I'm surprised they missed the most important step, which is blocking the advertisers from collecting your data in the first place. This is easily done in the browser with uBlock Origin and system-wide with DNS filtering.
Like yeah, sure, governments collecting data deserves scrutiny. 100%. But at least in most democracies there are audits, oversight bodies, privacy commissioners, courts, access to information laws, etc. There are actual mechanisms where someone can ask “why are you doing this?” and force an answer.
Meanwhile we hand over our location, browsing habits, shopping patterns, sleep schedule, and probably our favorite pizza topping to dozens of private companies every day. Those companies can aggregate it, sell it, profile you, feed it into ad markets, train models with it, or ship it across borders… and most of the time nobody outside the company even knows it’s happening.

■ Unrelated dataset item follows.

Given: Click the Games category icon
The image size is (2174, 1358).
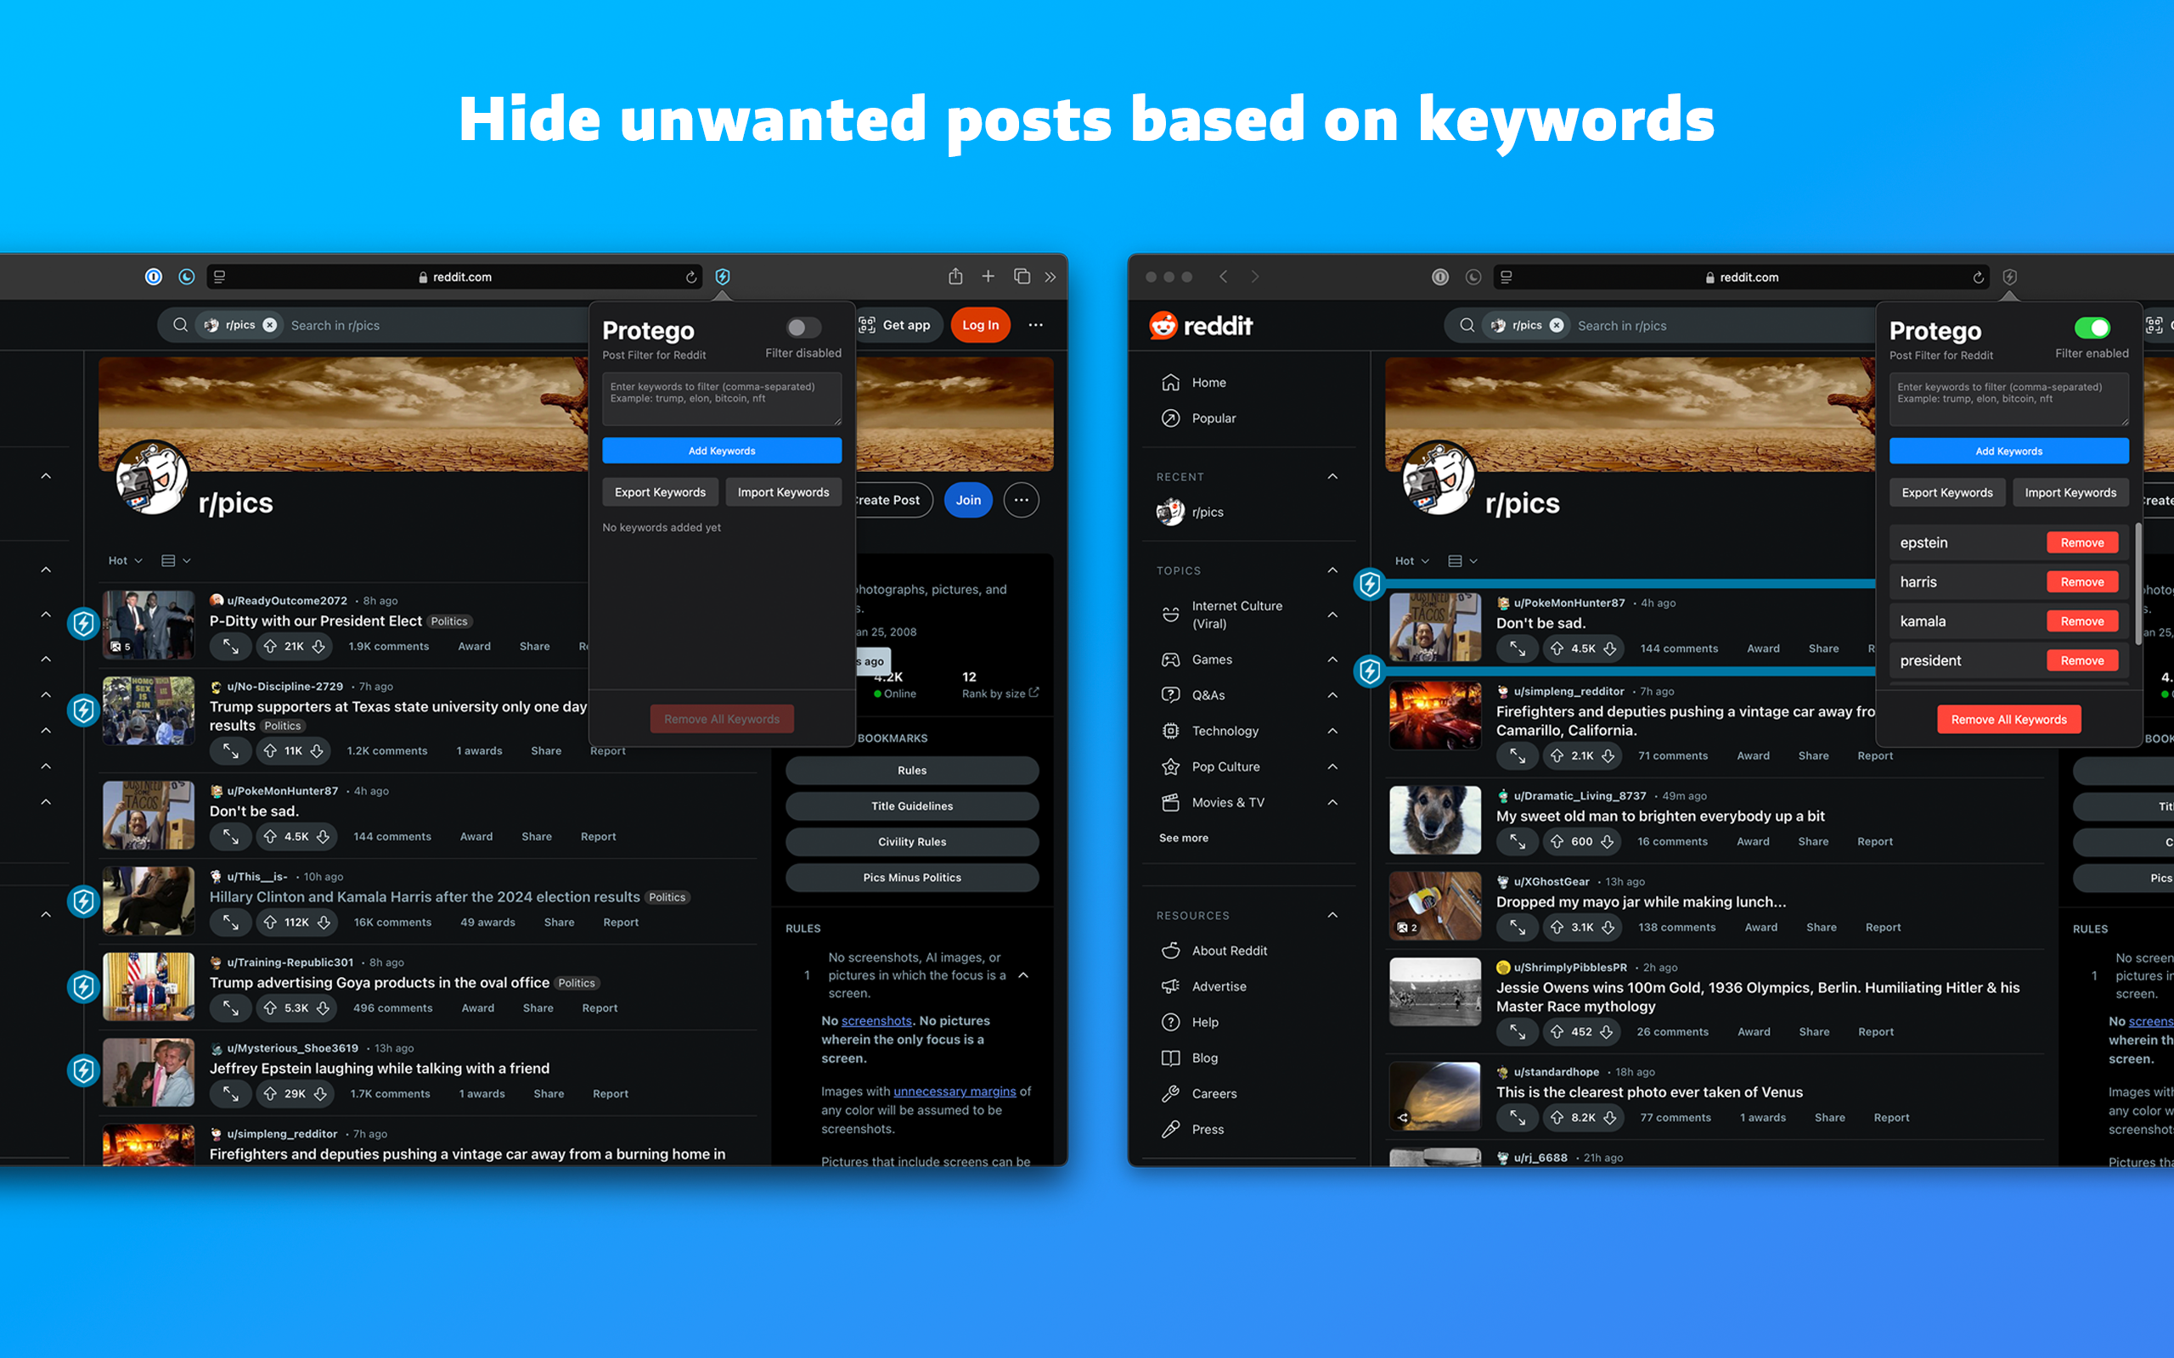Looking at the screenshot, I should 1172,658.
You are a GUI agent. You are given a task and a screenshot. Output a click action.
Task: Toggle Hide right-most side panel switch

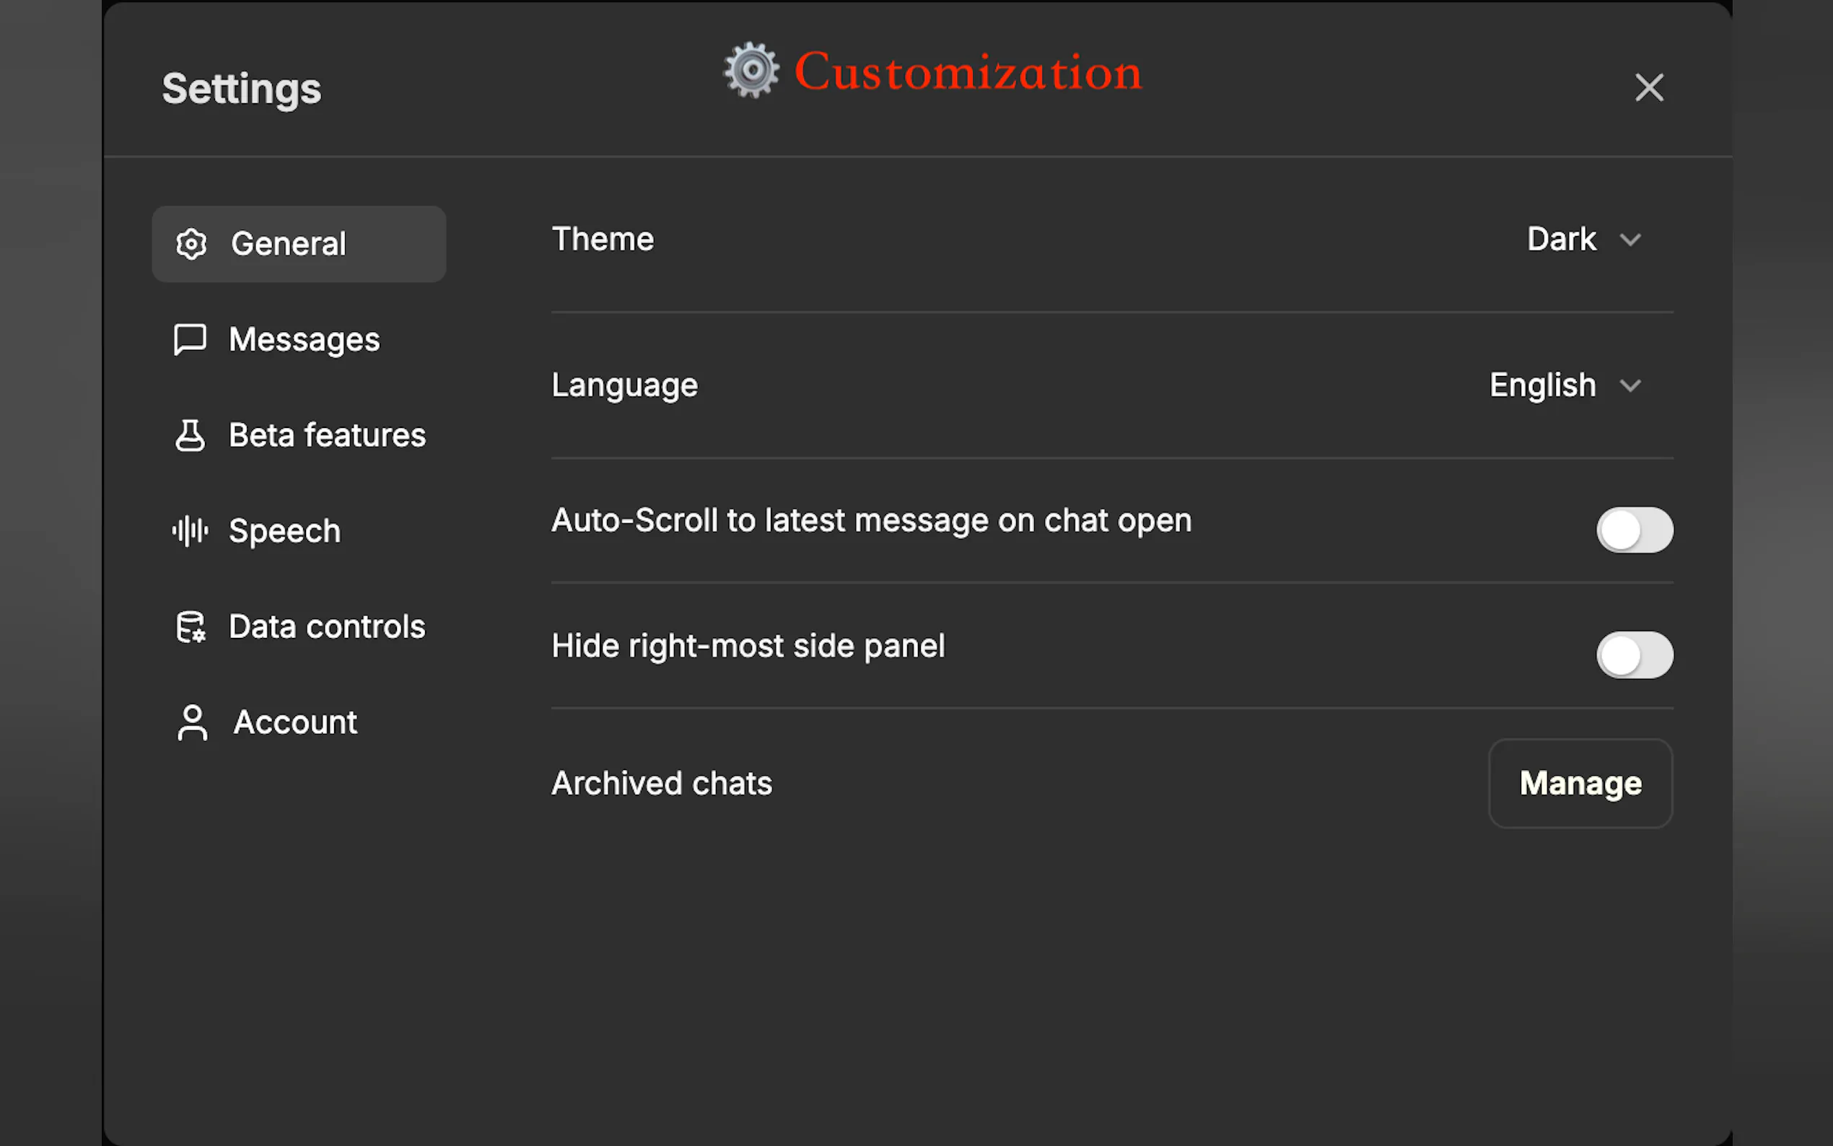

So yeah, data collection in general is worth debating. But the irony is wild when people lose their minds over the one place that at least has some governance and accountability, while the entire private ad-tech ecosystem is basically “trust us bro” with a 40-page terms of service nobody reads.
For years, people have been sharing everything they do, what they do, people they spent time with, where they live.
Advertisement industry just adds more info to complete your profile, what you buy, what you watch, what you speak online, etc.
The only people who didn't understand this were either delusional or being paid not to.
Does sharing location with family (Android) leak any data?